Figure 5Simulated ECDFs of the daily annual maximum streamflow at the Trento gauging station during the 1982–2010 period with precipitation and air temperature provided by the CLMcom (a, b), KNMI (c, d) and SMHI (e, f) climate models under the respective RCP4.5 (a, c, e) and RCP8.5 (b, d, f) emission scenarios. Calibration of HYPERstreamHS was performed using both the KS and R_FDC metrics as objective functions. The ECDF of observations is shown with black dots, and the gray shaded area indicates the associated 90 % confidence interval of the fitted Gumbel distribution. The p values of the Kolmogorov–Smirnov two-sample test are also reported in brackets for each simulation run.

Download

The literature reports a few examples of hydrological models calibrated using tailored information instead of the entire observed streamflow time series (e.g., Montanari and Toth, 2007; Blazkova and Beven, 2009; Westerberg et al., 2011; Lindenschmidt, 2017). However, these approaches are typically adopted for reproducing the basin response to observed meteorological forcing and have not been applied (to our best knowledge) in combination with GCM–RCM simulations in climate change impact studies.
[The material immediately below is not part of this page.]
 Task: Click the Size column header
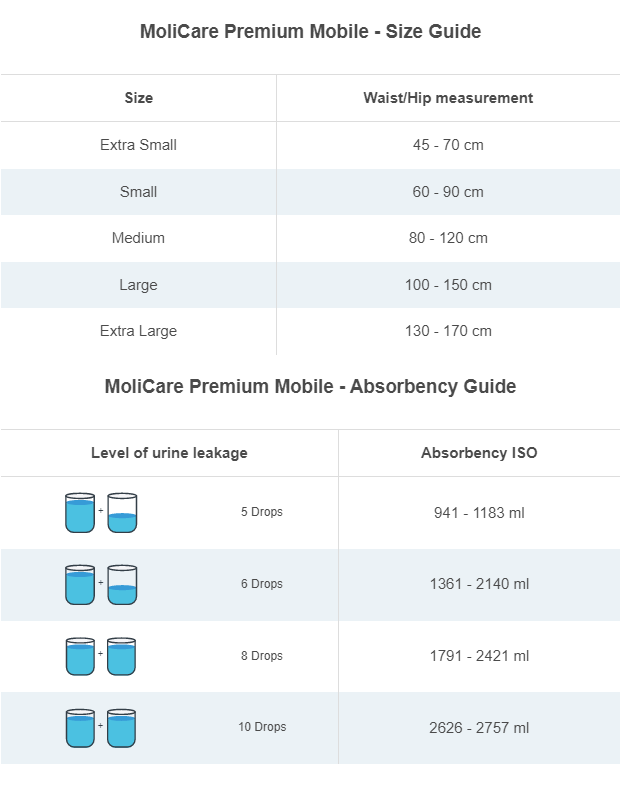[x=138, y=98]
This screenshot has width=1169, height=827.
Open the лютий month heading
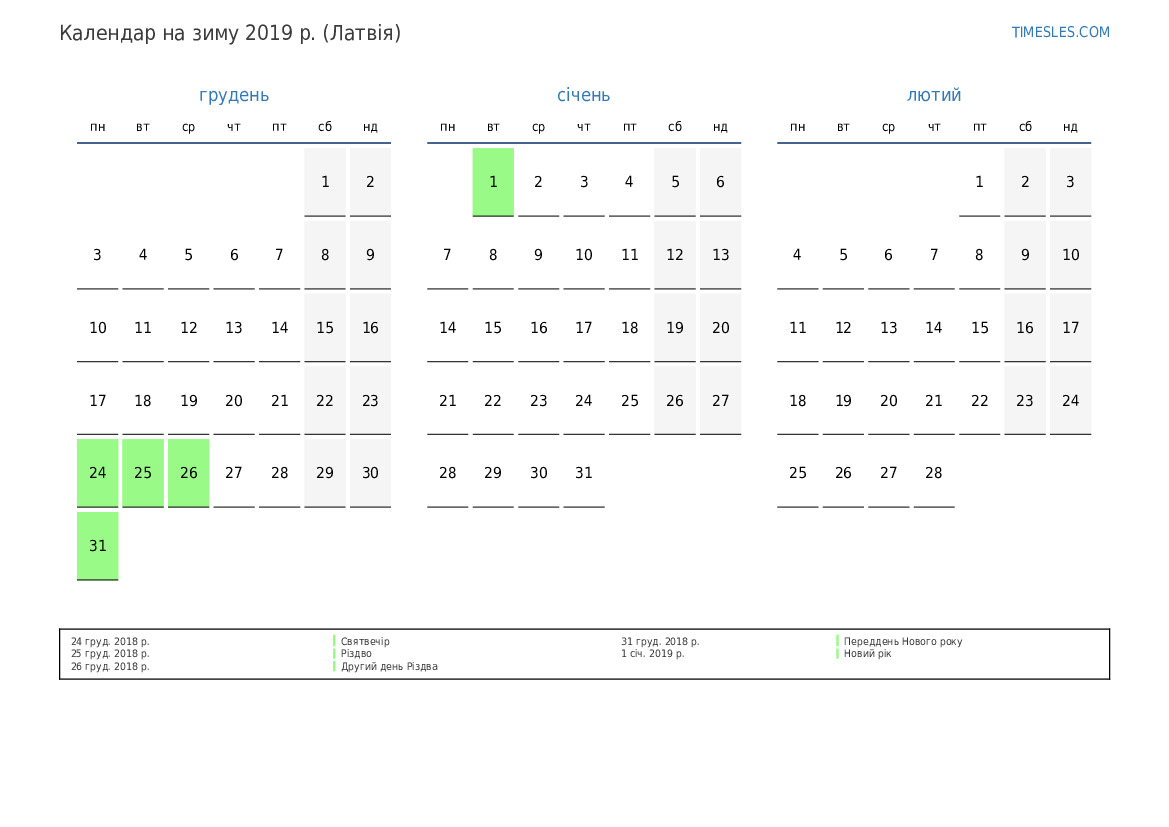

The only example somewhat similar to our approach that we found in the literature is that of Honti et al. (2014), who used a stochastic weather generator trained by observed weather time series coupled with observed discharge data to sample the posterior distribution of model parameters. The adoption of a time-independent calibration, for which time shift does not influence the objective function, has the intrinsic advantage of allowing the use of GCM–RCM runs conducted without the assimilation of observational data, as in our case. In fact, these runs provide time-slice experiments representing a stationary climate for both reference and future periods (see, e.g., Majone et al., 2012) and, by definition, cannot be used in the context of a classic day-by-day hydrological comparison experiment with observed historical data (see, e.g., Eden et al., 2014).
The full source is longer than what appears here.